La création de près de 110.000 emplois salariés l'an dernier n'a pas suffi à endiguer la montée du chômage, sujet de préoccupation majeur pour Nicolas Sarkozy qui a annoncé vendredi un train de mesures en faveur des jeunes et des chômeurs de longue durée.
L'emploi salarié a progressé de 0,7% en 2010 dans les secteurs marchands, selon des données provisoires officielles.
Pourtant, le nombre des demandeurs d'emploi n'ayant exercé aucun emploi a progressé de 80.000 en 2010, atteignant 2,725 millions fin décembre.
L'explication est en partie démographique: "En France, chaque année en moyenne 800.000 jeunes arrivent sur le marché du travail pour seulement quelque 650.000 seniors qui en sortent, soit une différence de 150.000", souligne Eric Heyer de l'OFCE (Observatoire français des Conjonctures économiques). "Il faut plus de croissance pour absorber les jeunes" arrivant sur le marché du travail.
En outre, l'essentiel des emplois créés sont des emplois intérimaires, dopés par des mesures ponctuelles comme le boom dans l'automobile grâce à la prime à la casse, selon lui. "On passe à des plans d'austérité, les créations d'emplois risquent de ne pas perdurer".
La situation s'est particulièrement dégradée pour les 1,5 million de chômeurs de longue durée, avec ou sans activité réduite, ainsi que pour les jeunes.
Jeudi soir, le président Sarkozy a annoncé le déblocage de 500 millions d'euros supplémentaires en faveur de ces deux catégories. Cette somme devrait servir à proposer une formation à tous les chômeurs de longue durée et financer 50.000 nouveaux contrats aidés, qui s'ajouteraient aux 390.000 déjà prévus.

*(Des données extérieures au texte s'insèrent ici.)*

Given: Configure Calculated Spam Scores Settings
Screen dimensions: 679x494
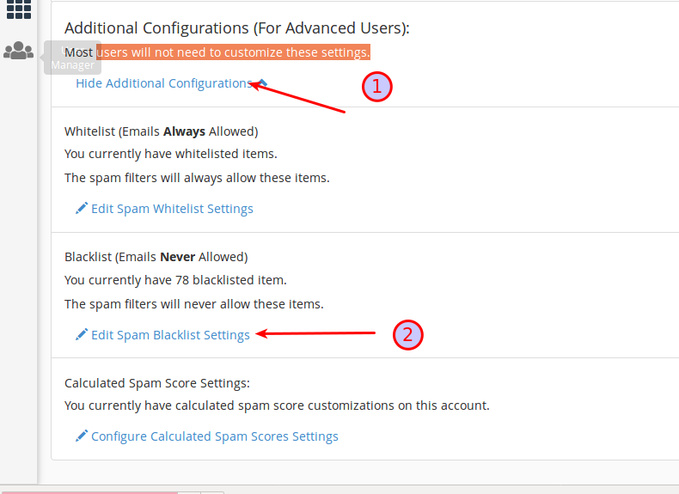Looking at the screenshot, I should 214,436.
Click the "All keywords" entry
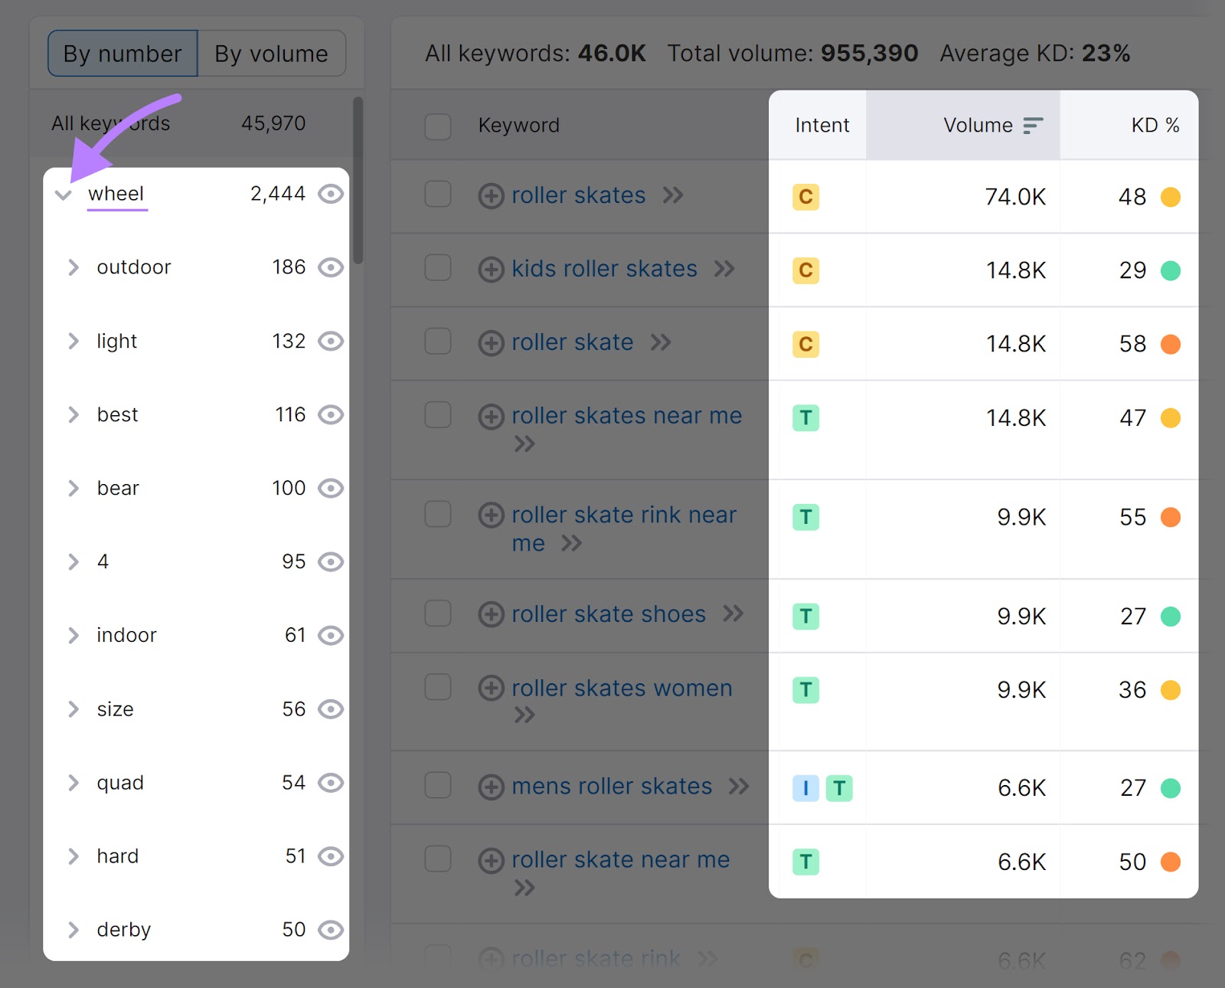1225x988 pixels. tap(109, 123)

Le ministre du Travail, Xavier Bertrand, a appelé vendredi les départements à "relever le défi" avec le gouvernement en cofinançant avec l'Etat 60.000 autres contrats aidés en faveur des allocataires de RSA.
"Le contrat aidé n'est pas la panacée mais en période de crise c'est mieux que le chômage", a réagi Olivier Ferrand, le président de la fondation Terra Nova, proche du PS, estimant leur nombre encore insuffisant, d'autant que les jeunes ont été "les principales victimes" de la crise qui a détruit un million d'emplois en un an et demi.
M. Sarkozy a également préconisé un système de "bonus malus" pour inciter les entreprises à embaucher des apprentis, avec pour objectif de porter leur nombre à un million, à une date non précisée, soit un quasi-doublement par rapport aux quelque 550.000 apprentis actuels.
Les syndicats, qui mènent leur propres négociations avec le patronat pour aider l'accès à l'emploi des jeunes, sont restés sceptiques sur ses propositions.
"Le magicien devra être habile pour bien atténuer le tour de passe-passe qui consiste à faire sortir les chômeurs des statistiques en leur proposant des contrats aidés, des formations ou un accompagnement renforcé sans donner de moyens supplémentaires à Pôle emploi!", s'est exclamée la CFE-CGC.
Laurent Berger, de la CFDT, dénonce "une politique de stop and go, pas lisible", ajoutant: "Que l'Etat embauche des apprentis dans la fonction publique et là on aura peut-être le million d'apprentis".
Pour sa part, le secrétaire général de FO, Jean-Claude Mailly, a jugé "pas inutiles" les nouveaux contrats aidés mais noté que l'on n'en reviendrait pas pour autant au niveau de 2010, le gouvernement ayant "fortement réduit" leur nombre "pour des raisons budgétaires".
Mais Jacques Voisin, de la CFTC, s'est demandé si "les emplois proposés permettraient (aux chômeurs de longue durée) de s'éloigner durablement de la précarité" et a jugé "largement insuffisants les budgets alloués".